Exercise: Retype all of the data exactly as given.

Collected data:

○ ○ ○

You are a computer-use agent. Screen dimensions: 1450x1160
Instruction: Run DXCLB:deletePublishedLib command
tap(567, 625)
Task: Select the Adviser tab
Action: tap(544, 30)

○ ○ ○

Response below:
You are a computer-use agent. Screen dimensions: 1450x1160
Instruction: Run DXCLB:deletePublishedLib command
tap(567, 625)
Task: Select the Adviser tab
Action: tap(544, 30)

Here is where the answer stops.